-- DATASET follows --
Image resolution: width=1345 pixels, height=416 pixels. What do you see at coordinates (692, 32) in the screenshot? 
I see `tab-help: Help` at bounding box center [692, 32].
-- DATASET concluded --
-- DATASET follows --
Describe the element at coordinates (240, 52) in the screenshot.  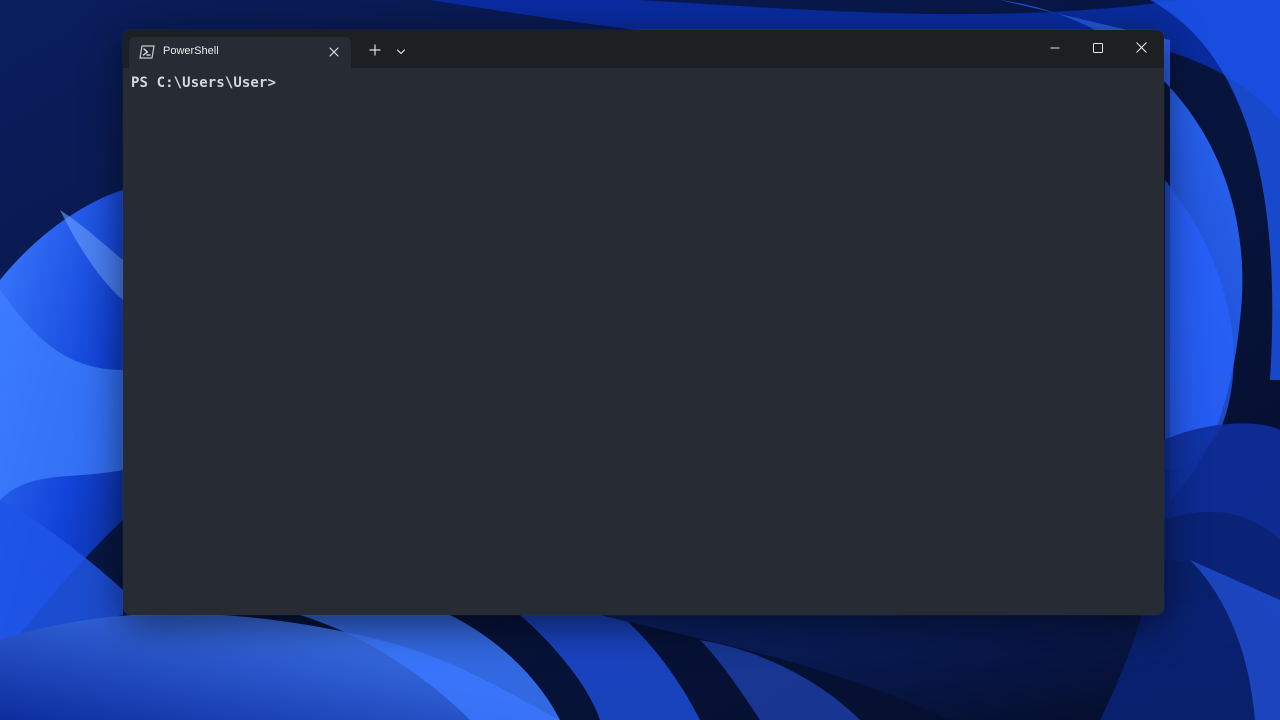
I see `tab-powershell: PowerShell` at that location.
-- DATASET concluded --
-- DATASET follows --
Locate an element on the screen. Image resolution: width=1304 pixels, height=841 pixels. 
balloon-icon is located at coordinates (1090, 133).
-- DATASET concluded --
*INSTRUCTIONS TO FOLLOW*
Please reproduce, word for word, the material that begins at the line containing "Image resolution: width=1345" and ends after the line containing "center [692, 32].".

*TASK ANSWER*
Image resolution: width=1345 pixels, height=416 pixels. What do you see at coordinates (692, 32) in the screenshot? 
I see `tab-help: Help` at bounding box center [692, 32].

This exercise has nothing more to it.